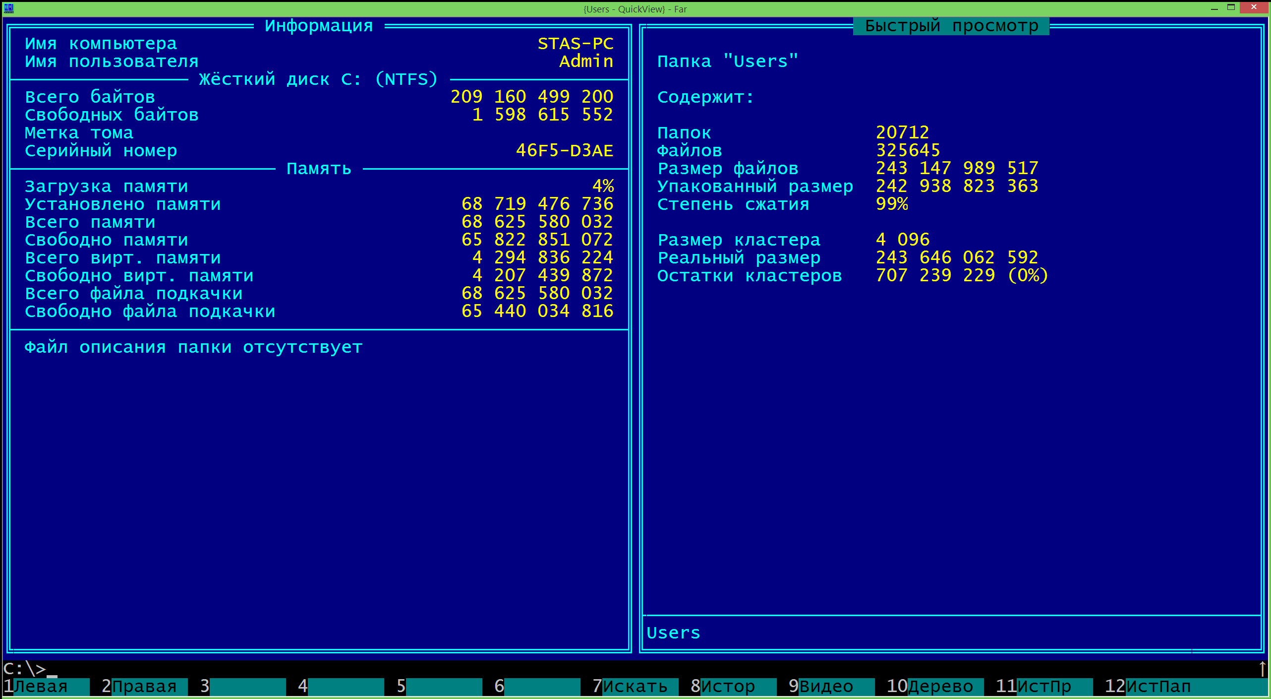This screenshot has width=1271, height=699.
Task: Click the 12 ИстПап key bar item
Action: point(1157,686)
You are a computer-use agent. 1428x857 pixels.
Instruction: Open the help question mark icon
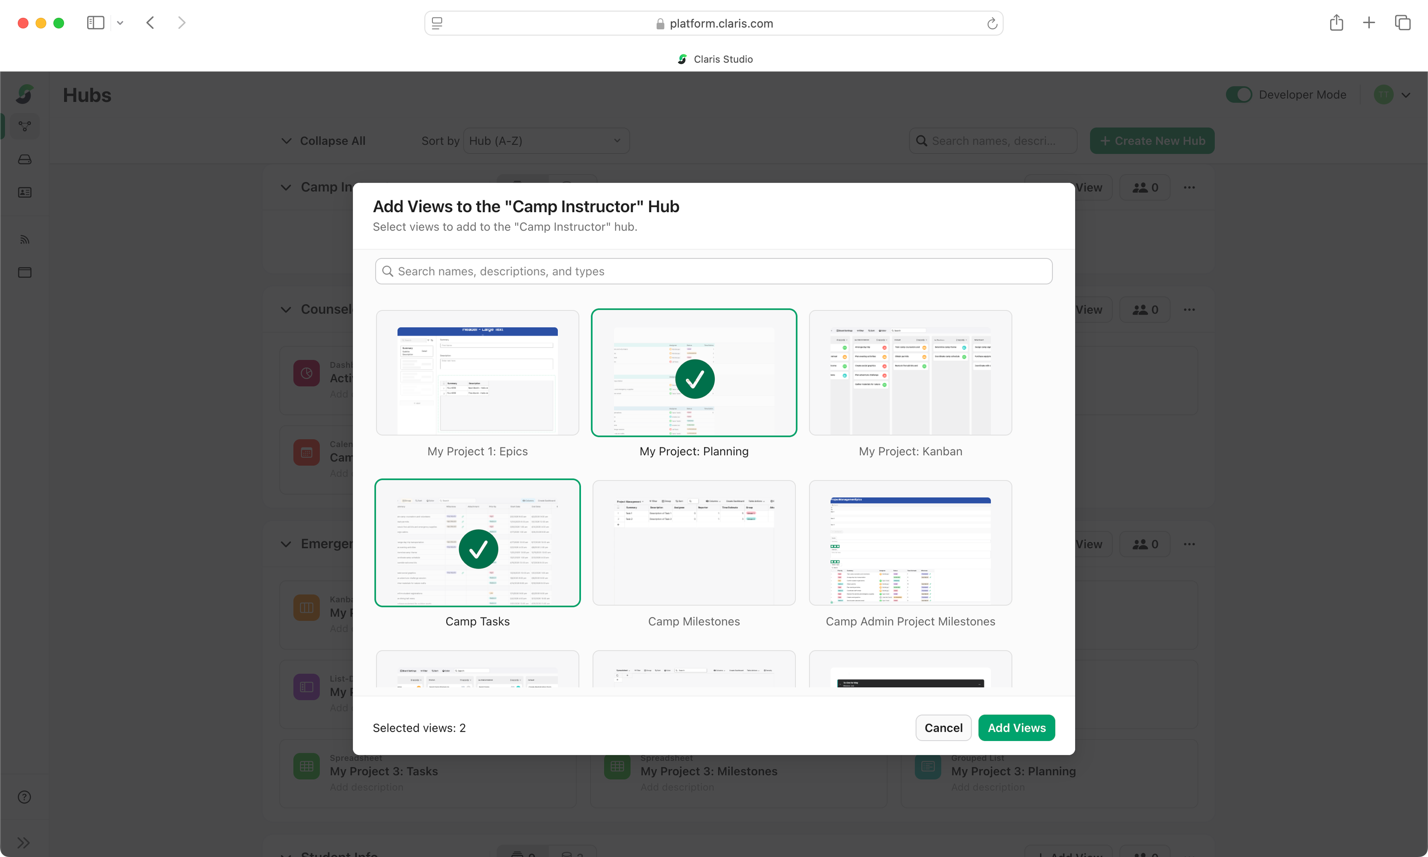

Your task => Only the lines from the one that contains "You are a computer-use" through the last line of the records may appear in the answer, retyped exactly and with no pictures.

Response for this exercise =>
You are a computer-use agent. 1428x857 pixels.
Instruction: Open the help question mark icon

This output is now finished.